This is especially painful for many buy-to-let property owners, as there is increased pressure on high street banks to loan to first time buyers therefore someone who has a good credit rating and equity in their assets may be rejected. This has led to a dramatic shift in the way individuals and businesses are borrowing money, which may change the industry forever. Bridging loans have closed the gap between the amount high street lenders are lending and the increasing demand in the market.

Over the last couple of years, many buy-to-let property owners have turned to bridging loans, and more specialist services have entered the market. By doing so, rates have continued to get more competitive, encouraging yet more owners into using bridging loans.

Bridging Loans – Property Development

Bridging loans have also been used to fund commercial projects on a relatively large scale. Recently a firm in the south east of England took a £20 million bridging loan, and purchased land to develop a high end residential estate. After the original funding partner withdrew, the project looked like it was going to stall. However, once the loan was completed, work resumed and is likely to now be completed.

This highlights how much the market has matured, as specialist bridging lenders are looking for new ways to loan money to individuals and business, be that land or other primary assets. As the market continues to grow, an ever increasing number of deals are turning toward this market.

Bridging Loans – Investment

Not only is this an opportunity for lenders, but also investors.

As the market is growing, the potential returns from investing in a specialist lending firm is showing greater returns than traditional investing opportunities, including government bonds. As more people capitalise on this market, demand for credit increases. Obviously there is more risk involved, but many reputable companies exist and are willing to accept new lines of credit.

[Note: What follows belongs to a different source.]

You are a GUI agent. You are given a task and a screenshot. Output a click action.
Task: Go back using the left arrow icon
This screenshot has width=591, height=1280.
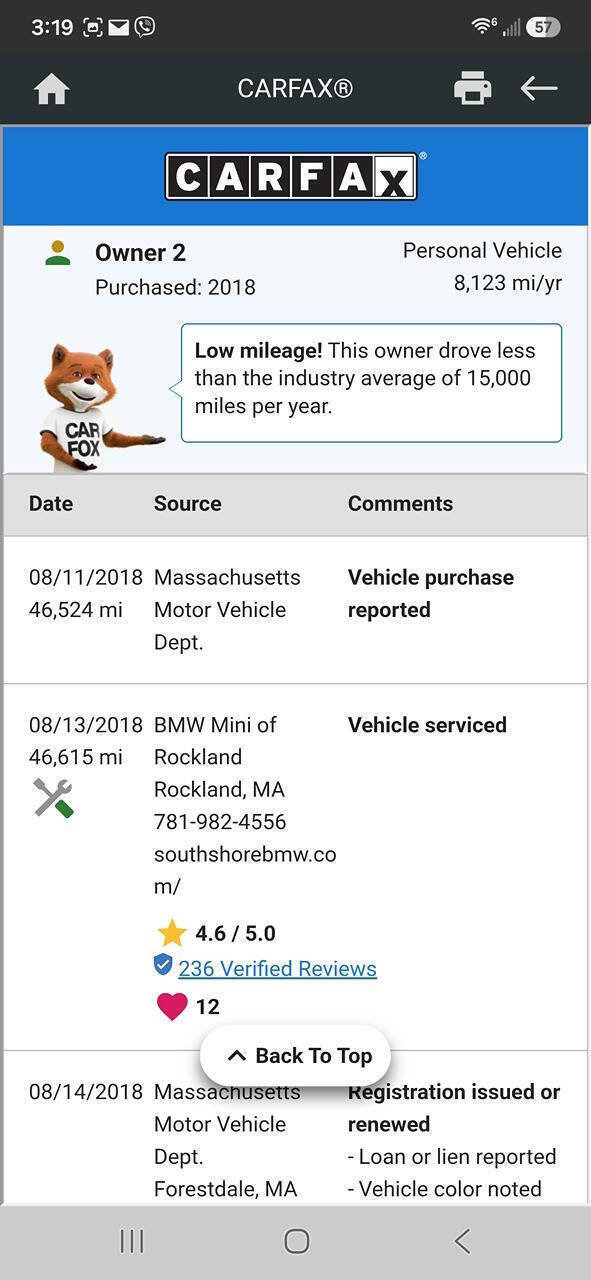538,88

Bridging Loans – Cash flow

These loans are particularly useful for companies with a large amount of assets that are experiencing cash flow difficulties. Other methods of freeing equity are available such as factoring, however this process often takes longer and you often pay a higher rate that a short term bridging loan.

This is very valuable in the construction industry as all of the equity is trapped in materials and unfinished property or commercial space. It is important to have an exit strategy, and this is often very apparent in property and construction.

The key factors behind people choosing these kinds of loans include flexibility, quick access to capital and a personalised approach which will allow personal factors to be involved in the decision, not just an automated inventory valuation method. With the market booming, bridging loans may be that the way firms and individuals finance projects has changed forever.